JOB:
Repeat the data below word for word, omitting the pictures.

TASK DATA:
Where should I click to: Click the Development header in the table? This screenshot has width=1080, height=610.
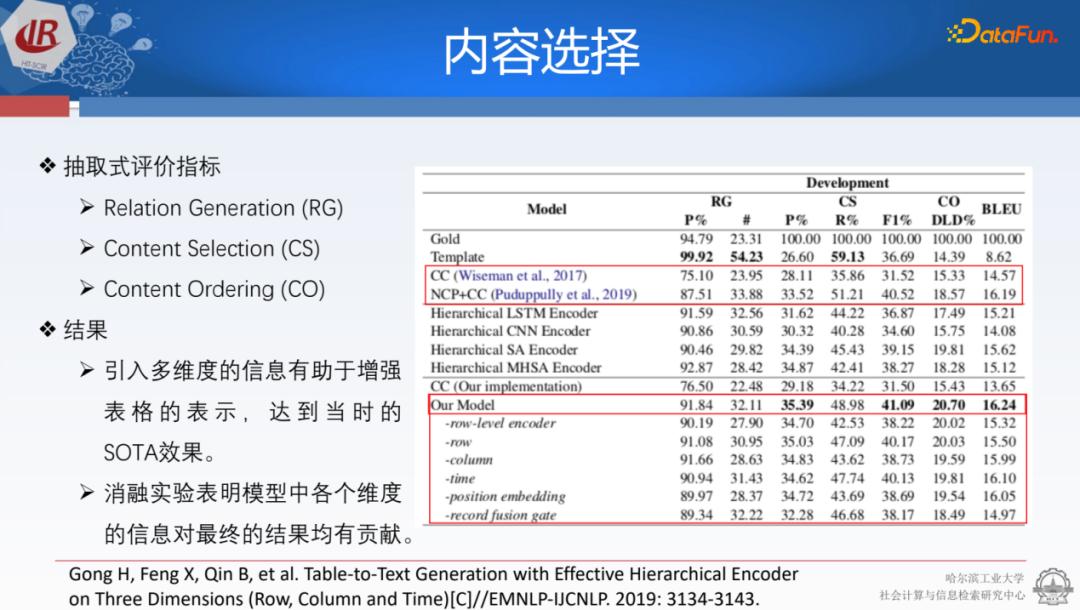click(848, 184)
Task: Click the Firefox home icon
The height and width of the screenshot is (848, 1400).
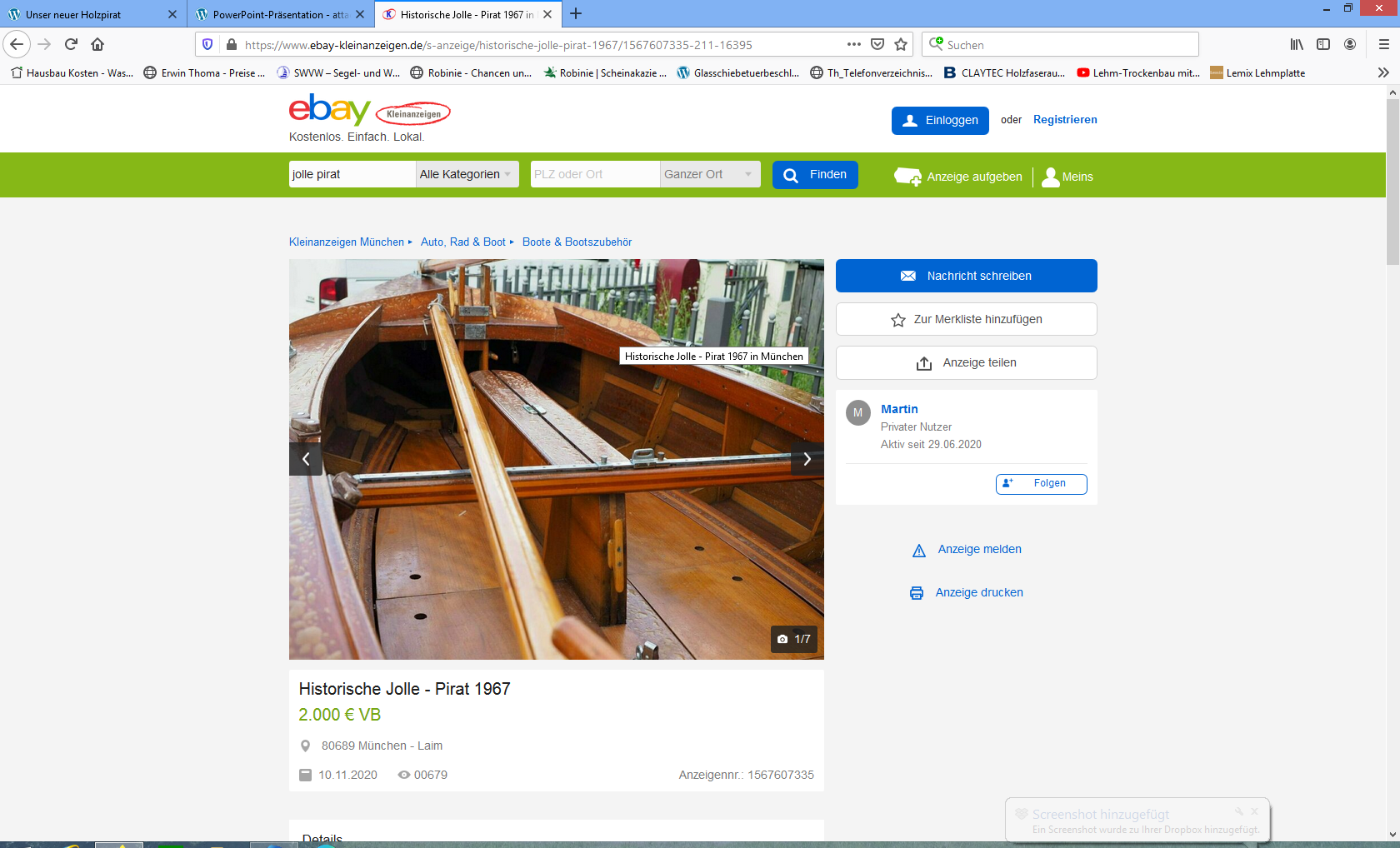Action: point(98,44)
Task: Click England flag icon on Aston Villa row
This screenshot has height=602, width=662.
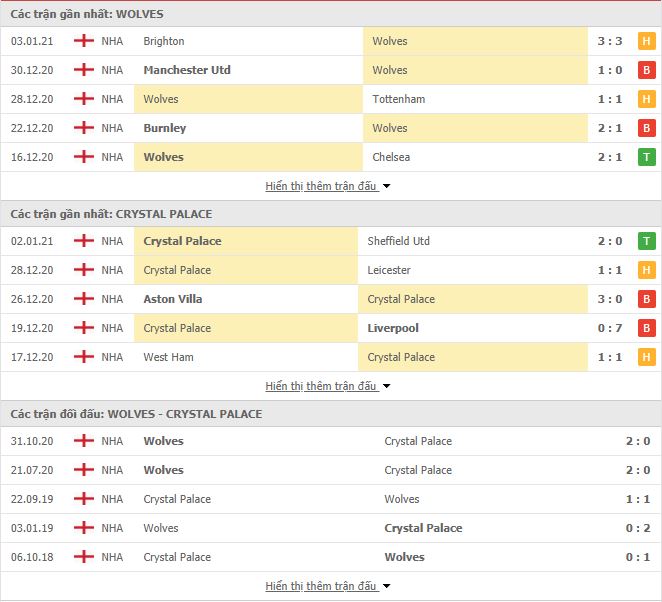Action: 84,299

SOLUTION TO THIS TASK:
Where should I click to: Click the Development header in the table? This screenshot has width=1080, height=610.
click(848, 184)
Task: Click the Firefox home icon
The height and width of the screenshot is (848, 1400).
Action: point(98,44)
Task: Click England flag icon on Aston Villa row
This screenshot has height=602, width=662.
Action: 84,299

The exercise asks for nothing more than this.